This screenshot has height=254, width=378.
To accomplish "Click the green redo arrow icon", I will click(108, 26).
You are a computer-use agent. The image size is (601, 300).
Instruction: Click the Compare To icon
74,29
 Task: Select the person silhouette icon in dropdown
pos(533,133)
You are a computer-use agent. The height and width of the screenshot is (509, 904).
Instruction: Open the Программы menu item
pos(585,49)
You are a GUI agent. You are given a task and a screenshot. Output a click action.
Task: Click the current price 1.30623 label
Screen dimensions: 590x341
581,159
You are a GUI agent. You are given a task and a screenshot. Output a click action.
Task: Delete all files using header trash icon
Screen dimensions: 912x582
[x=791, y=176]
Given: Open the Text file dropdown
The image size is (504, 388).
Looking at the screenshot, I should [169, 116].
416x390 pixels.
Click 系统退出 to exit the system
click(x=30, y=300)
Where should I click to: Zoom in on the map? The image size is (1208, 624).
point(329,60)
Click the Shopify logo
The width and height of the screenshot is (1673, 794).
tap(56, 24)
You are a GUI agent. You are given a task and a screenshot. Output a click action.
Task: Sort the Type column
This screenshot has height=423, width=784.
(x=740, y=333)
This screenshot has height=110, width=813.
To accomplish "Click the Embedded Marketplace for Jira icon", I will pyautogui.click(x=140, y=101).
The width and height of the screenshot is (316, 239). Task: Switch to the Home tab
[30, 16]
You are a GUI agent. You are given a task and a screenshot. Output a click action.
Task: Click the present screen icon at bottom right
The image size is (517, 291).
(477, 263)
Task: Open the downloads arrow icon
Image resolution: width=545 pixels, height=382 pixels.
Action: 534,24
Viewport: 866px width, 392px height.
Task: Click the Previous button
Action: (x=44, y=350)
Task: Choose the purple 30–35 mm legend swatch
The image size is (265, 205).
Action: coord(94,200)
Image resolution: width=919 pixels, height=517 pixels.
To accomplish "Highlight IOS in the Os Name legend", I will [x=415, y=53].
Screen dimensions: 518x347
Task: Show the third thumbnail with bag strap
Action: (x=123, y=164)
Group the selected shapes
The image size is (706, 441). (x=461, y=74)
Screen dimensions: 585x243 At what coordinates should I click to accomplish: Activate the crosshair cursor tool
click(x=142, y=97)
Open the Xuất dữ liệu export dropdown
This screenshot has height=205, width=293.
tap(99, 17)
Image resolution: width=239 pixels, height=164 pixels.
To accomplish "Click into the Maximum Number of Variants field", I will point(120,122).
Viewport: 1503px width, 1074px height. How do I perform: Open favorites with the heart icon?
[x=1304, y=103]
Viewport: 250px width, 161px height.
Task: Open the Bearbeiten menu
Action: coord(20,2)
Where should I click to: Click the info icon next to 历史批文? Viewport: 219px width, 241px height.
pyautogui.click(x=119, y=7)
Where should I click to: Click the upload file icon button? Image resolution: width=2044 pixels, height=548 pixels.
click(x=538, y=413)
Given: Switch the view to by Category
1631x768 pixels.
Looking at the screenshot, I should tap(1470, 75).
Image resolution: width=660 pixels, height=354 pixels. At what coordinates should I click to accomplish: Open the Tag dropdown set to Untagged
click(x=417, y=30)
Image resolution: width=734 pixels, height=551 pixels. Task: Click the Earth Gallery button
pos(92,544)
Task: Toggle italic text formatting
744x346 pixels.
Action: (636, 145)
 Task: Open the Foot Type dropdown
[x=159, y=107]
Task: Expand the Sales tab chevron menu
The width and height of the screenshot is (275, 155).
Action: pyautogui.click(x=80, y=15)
#####
### EXERCISE GOAL
Give again the lines from the line holding "Given: Switch the view to by Category" through the close of the listing, both included, exactly as written and with nothing else.

### RESPONSE BOX
Given: Switch the view to by Category
1631x768 pixels.
Looking at the screenshot, I should tap(1470, 75).
Image resolution: width=660 pixels, height=354 pixels. At what coordinates should I click to accomplish: Open the Tag dropdown set to Untagged
click(x=417, y=30)
Image resolution: width=734 pixels, height=551 pixels. Task: Click the Earth Gallery button
pos(92,544)
Task: Toggle italic text formatting
744x346 pixels.
Action: (636, 145)
 Task: Open the Foot Type dropdown
[x=159, y=107]
Task: Expand the Sales tab chevron menu
The width and height of the screenshot is (275, 155).
Action: pyautogui.click(x=80, y=15)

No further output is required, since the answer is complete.